### Given problem
Reproduce each of the following records word for word, character for character, without changing anything.

--- Begin ---

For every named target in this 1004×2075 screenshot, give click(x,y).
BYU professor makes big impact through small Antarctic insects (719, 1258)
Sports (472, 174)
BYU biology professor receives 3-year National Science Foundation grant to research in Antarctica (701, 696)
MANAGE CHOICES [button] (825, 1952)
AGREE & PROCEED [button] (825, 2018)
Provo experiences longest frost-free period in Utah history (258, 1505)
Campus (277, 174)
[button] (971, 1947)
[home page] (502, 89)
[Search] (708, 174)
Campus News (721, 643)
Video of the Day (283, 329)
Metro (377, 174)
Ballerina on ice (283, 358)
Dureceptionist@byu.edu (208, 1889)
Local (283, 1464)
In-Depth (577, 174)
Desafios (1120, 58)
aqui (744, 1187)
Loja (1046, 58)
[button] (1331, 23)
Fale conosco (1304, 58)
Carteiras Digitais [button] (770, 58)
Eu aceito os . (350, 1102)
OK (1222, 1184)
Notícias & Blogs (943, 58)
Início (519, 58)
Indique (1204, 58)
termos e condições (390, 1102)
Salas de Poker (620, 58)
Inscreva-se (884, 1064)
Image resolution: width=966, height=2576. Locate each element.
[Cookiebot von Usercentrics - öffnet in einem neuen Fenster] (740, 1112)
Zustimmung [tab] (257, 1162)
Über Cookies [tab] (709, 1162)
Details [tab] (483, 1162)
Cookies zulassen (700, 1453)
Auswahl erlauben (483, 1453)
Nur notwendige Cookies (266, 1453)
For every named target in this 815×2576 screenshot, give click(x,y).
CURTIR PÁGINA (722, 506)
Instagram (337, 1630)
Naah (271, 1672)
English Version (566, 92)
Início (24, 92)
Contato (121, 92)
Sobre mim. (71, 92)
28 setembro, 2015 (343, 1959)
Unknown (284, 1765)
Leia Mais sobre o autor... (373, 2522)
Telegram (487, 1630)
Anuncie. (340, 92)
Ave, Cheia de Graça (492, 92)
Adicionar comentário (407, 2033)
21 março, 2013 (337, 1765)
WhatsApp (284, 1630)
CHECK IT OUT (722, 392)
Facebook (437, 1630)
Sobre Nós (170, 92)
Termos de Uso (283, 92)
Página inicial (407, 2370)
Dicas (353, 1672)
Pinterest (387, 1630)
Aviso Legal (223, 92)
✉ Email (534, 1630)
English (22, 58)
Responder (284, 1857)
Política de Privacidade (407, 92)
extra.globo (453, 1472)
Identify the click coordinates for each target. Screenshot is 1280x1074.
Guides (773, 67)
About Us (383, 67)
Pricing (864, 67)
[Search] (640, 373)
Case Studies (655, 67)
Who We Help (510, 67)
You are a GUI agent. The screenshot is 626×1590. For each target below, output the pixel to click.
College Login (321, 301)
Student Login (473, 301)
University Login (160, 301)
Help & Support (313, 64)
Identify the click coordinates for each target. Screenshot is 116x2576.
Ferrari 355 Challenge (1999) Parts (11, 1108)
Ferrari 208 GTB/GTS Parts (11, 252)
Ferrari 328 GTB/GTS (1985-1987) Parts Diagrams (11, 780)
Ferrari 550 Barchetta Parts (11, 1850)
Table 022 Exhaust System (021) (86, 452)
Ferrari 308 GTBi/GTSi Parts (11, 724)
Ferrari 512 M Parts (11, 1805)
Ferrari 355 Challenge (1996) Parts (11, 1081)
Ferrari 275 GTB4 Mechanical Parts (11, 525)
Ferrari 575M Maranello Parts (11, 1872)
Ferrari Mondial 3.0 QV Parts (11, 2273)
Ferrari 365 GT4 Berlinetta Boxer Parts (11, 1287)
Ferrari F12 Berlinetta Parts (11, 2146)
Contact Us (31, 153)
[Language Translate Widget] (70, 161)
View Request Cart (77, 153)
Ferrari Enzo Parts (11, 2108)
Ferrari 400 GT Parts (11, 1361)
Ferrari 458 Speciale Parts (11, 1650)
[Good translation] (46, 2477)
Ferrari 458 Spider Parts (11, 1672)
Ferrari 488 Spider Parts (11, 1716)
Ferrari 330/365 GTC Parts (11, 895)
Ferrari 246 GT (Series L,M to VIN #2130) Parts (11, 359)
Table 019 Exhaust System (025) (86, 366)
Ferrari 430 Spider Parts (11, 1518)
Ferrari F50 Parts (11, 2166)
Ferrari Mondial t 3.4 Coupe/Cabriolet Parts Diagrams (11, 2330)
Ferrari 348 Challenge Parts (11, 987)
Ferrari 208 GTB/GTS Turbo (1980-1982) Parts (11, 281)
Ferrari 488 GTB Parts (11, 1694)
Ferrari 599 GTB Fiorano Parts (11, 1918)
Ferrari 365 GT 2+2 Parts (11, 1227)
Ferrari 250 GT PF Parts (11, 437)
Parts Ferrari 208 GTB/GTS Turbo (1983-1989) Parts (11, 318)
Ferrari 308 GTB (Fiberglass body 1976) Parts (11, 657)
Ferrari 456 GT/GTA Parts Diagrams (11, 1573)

--- End ---

### Exercise answer
For every named target in this 1004×2075 screenshot, give click(x,y).
BYU professor makes big impact through small Antarctic insects (719, 1258)
Sports (472, 174)
BYU biology professor receives 3-year National Science Foundation grant to research in Antarctica (701, 696)
MANAGE CHOICES [button] (825, 1952)
AGREE & PROCEED [button] (825, 2018)
Provo experiences longest frost-free period in Utah history (258, 1505)
Campus (277, 174)
[button] (971, 1947)
[home page] (502, 89)
[Search] (708, 174)
Campus News (721, 643)
Video of the Day (283, 329)
Metro (377, 174)
Ballerina on ice (283, 358)
Dureceptionist@byu.edu (208, 1889)
Local (283, 1464)
In-Depth (577, 174)
Desafios (1120, 58)
aqui (744, 1187)
Loja (1046, 58)
[button] (1331, 23)
Fale conosco (1304, 58)
Carteiras Digitais [button] (770, 58)
Eu aceito os . (350, 1102)
OK (1222, 1184)
Notícias & Blogs (943, 58)
Início (519, 58)
Indique (1204, 58)
termos e condições (390, 1102)
Salas de Poker (620, 58)
Inscreva-se (884, 1064)
Image resolution: width=966, height=2576. Locate each element.
[Cookiebot von Usercentrics - öffnet in einem neuen Fenster] (740, 1112)
Zustimmung [tab] (257, 1162)
Über Cookies [tab] (709, 1162)
Details [tab] (483, 1162)
Cookies zulassen (700, 1453)
Auswahl erlauben (483, 1453)
Nur notwendige Cookies (266, 1453)
For every named target in this 815×2576 screenshot, give click(x,y).
CURTIR PÁGINA (722, 506)
Instagram (337, 1630)
Naah (271, 1672)
English Version (566, 92)
Início (24, 92)
Contato (121, 92)
Sobre mim. (71, 92)
28 setembro, 2015 (343, 1959)
Unknown (284, 1765)
Leia Mais sobre o autor... (373, 2522)
Telegram (487, 1630)
Anuncie. (340, 92)
Ave, Cheia de Graça (492, 92)
Adicionar comentário (407, 2033)
21 março, 2013 (337, 1765)
WhatsApp (284, 1630)
CHECK IT OUT (722, 392)
Facebook (437, 1630)
Sobre Nós (170, 92)
Termos de Uso (283, 92)
Página inicial (407, 2370)
Dicas (353, 1672)
Pinterest (387, 1630)
Aviso Legal (223, 92)
✉ Email (534, 1630)
English (22, 58)
Responder (284, 1857)
Política de Privacidade (407, 92)
extra.globo (453, 1472)
Identify the click coordinates for each target. Screenshot is 1280x1074.
Guides (773, 67)
About Us (383, 67)
Pricing (864, 67)
[Search] (640, 373)
Case Studies (655, 67)
Who We Help (510, 67)
You are a GUI agent. The screenshot is 626×1590. For each target below, output the pixel to click.
College Login (321, 301)
Student Login (473, 301)
University Login (160, 301)
Help & Support (313, 64)
Identify the click coordinates for each target. Screenshot is 116x2576.
Ferrari 355 Challenge (1999) Parts (11, 1108)
Ferrari 208 GTB/GTS Parts (11, 252)
Ferrari 328 GTB/GTS (1985-1987) Parts Diagrams (11, 780)
Ferrari 550 Barchetta Parts (11, 1850)
Table 022 Exhaust System (021) (86, 452)
Ferrari 308 GTBi/GTSi Parts (11, 724)
Ferrari 512 M Parts (11, 1805)
Ferrari 355 Challenge (1996) Parts (11, 1081)
Ferrari 275 GTB4 Mechanical Parts (11, 525)
Ferrari 575M Maranello Parts (11, 1872)
Ferrari Mondial 3.0 QV Parts (11, 2273)
Ferrari 365 GT4 Berlinetta Boxer Parts (11, 1287)
Ferrari F12 Berlinetta Parts (11, 2146)
Contact Us (31, 153)
[Language Translate Widget] (70, 161)
View Request Cart (77, 153)
Ferrari Enzo Parts (11, 2108)
Ferrari 400 GT Parts (11, 1361)
Ferrari 458 Speciale Parts (11, 1650)
[Good translation] (46, 2477)
Ferrari 458 Spider Parts (11, 1672)
Ferrari 488 Spider Parts (11, 1716)
Ferrari 330/365 GTC Parts (11, 895)
Ferrari 246 GT (Series L,M to VIN #2130) Parts (11, 359)
Table 019 Exhaust System (025) (86, 366)
Ferrari 430 Spider Parts (11, 1518)
Ferrari F50 Parts (11, 2166)
Ferrari Mondial t 3.4 Coupe/Cabriolet Parts Diagrams (11, 2330)
Ferrari 348 Challenge Parts (11, 987)
Ferrari 208 GTB/GTS Turbo (1980-1982) Parts (11, 281)
Ferrari 488 GTB Parts (11, 1694)
Ferrari 599 GTB Fiorano Parts (11, 1918)
Ferrari 365 GT 2+2 Parts (11, 1227)
Ferrari 250 GT PF Parts (11, 437)
Parts Ferrari 208 GTB/GTS Turbo (1983-1989) Parts (11, 318)
Ferrari 308 GTB (Fiberglass body 1976) Parts (11, 657)
Ferrari 456 GT/GTA Parts Diagrams (11, 1573)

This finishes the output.